Many of these procedures will now be handled in the new clinic.
The scheduling of endoscopy procedures was difficult and sometimes nearly impossible, Taillieu said Tuesday.
"There was just too much demand in the system and for the equipment, and not enough space on the calendar," she said.
"When things got so bad that (Wilf) couldn’t even swallow water, we had to come into emergency. We couldn’t wait for an appointment."
Taillieu, who paused occasionally while speaking at the ceremony to keep her emotions in check, said seeing her husband in distress "was very stressful and heartbreaking."
"It’s a hideous disease," she said.
Ronan Segrave, HSC chief operating officer, said the new clinic and endoscopy unit will give patients peace of mind their appointments will be honoured and they won’t get bumped at the last minute.
He said the hospital will now be able to diagnose and begin treatments of some cancers earlier than before.

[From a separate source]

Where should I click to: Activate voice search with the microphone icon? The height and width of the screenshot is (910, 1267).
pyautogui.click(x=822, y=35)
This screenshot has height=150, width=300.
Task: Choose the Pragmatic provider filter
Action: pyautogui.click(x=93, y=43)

"Previously, in some cases, patients would start treatment without even getting a definitive lung-cancer diagnosis because actually getting that diagnosis took too long," Segrave told the gathering, which included Premier Brian Pallister and Health Minister Cameron Friesen.
"That meant some people had to have surgeries and radiation treatments and invasive procedures that turned out actually to be clinically unnecessary," Segrave added.
"But there was actually less risk to the patient of having the procedures than in not having them."
Now, Segrave said, the hospital can do the right testing and get the results it needs before determining the course of treatment.
He said the new clinic will relieve pressure on the hospital’s regular operating rooms, as well as on its emergency department.
Blaine Hallader, who had surgery on his right lung at the hospital this summer after a growth was determined to be cancerous, said Tuesday he was fortunate to be among the clinic’s early patients.
"Within six days (of being diagnosed with cancer), I was being operated on," Hallader said.
"I just feel so lucky that everything fell into place for me."
The cost of the equipment and the renovations for the new clinic was paid for entirely by donors to the Health Sciences Centre Foundation. The province will cover the clinic’s ongoing operating costs.
"Not only does (the clinic) address an urgent need here at... HSC, it represents the very best of what’s possible when donors, our foundation, the hospital and political leadership come together in the spirit of partnership, generosity and creativity," foundation president and CEO Jonathon Lyon said.
Larry Kusch didn’t know what he wanted to do with his life until he attended a high school newspaper editor’s workshop in Regina in the summer of 1969 and listened to a university student speak glowingly about the journalism program at Carleton University in Ottawa.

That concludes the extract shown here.